■「いちばん下」からのスタート
小学校時代には熱心さとドリブルのテクニックで注目される存在だった憲剛だが、中学入学時に136センチ、高校入学時にも154センチと体格に恵まれず、サッカー界の「エリート」たちとはほど遠い道を歩むことになる。都立久留米高校(現在の都立東久留米総合高校)から中央大学に進み、憲剛はいつも「いちばん下」からのスタートだった。しかしどこでも、時間をおかずにトップチームに引き上げられている。
どんなコーチも、まずは憲剛の小ささ、非力さに首をひねる。だが実際にプレーさせてみると、意外にがんばること、そして何よりも技術が高く、非常に良いビジョンをもっていることに驚嘆することになる。しかし中央大学は憲剛が3年生のときに関東大学リーグの2部に降格、4年生になってキャプテンとなった憲剛は2部優勝、1部復帰に貢献するが、当然、Jリーグクラブからの注目を受ける存在ではなかった。
1980年生まれの日本のサッカー選手には、学年は1つ上だが、J1最多出場記録の保持者でもある遠藤保仁(現在はジュビロ磐田)がいる。彼は、小野伸二、稲本潤一、高原直泰、小笠原満男、本山雅志、中田浩二ら「黄金世代」と言われた1979年生まれの才能きらめく選手たちとともに1999年のワールドユース選手権(現在のFIFA U-20ワールドカップ)で準優勝という、日本のサッカーがいまだ体験したことのなかった高みに昇る。そして21世紀初頭、日本代表と日本のサッカーを世界に向けて牽引していく。
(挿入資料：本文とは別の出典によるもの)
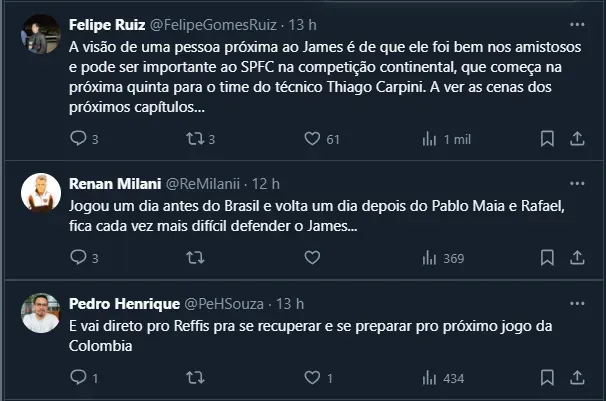Open more options on Felipe Ruiz's tweet
Image resolution: width=606 pixels, height=401 pixels.
click(577, 23)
だが憲剛は、同じころ、関東大学リーグ2部で奮闘していたのだ。
しかし大学4年の6月に当時Jリーグ2部だった川崎フロンターレの練習に参加するという大きなチャンスが訪れる。そしてわずか2日間で「可能性」を見いだされて「内定」を勝ち取る。もちろん川崎でも「いちばん下」からのスタート。しかしここでも、プロの激しさに慣れ始めると、開幕までにベンチ入りメンバーとなり、J2リーグ開幕戦の試合終盤でデビューを果たす。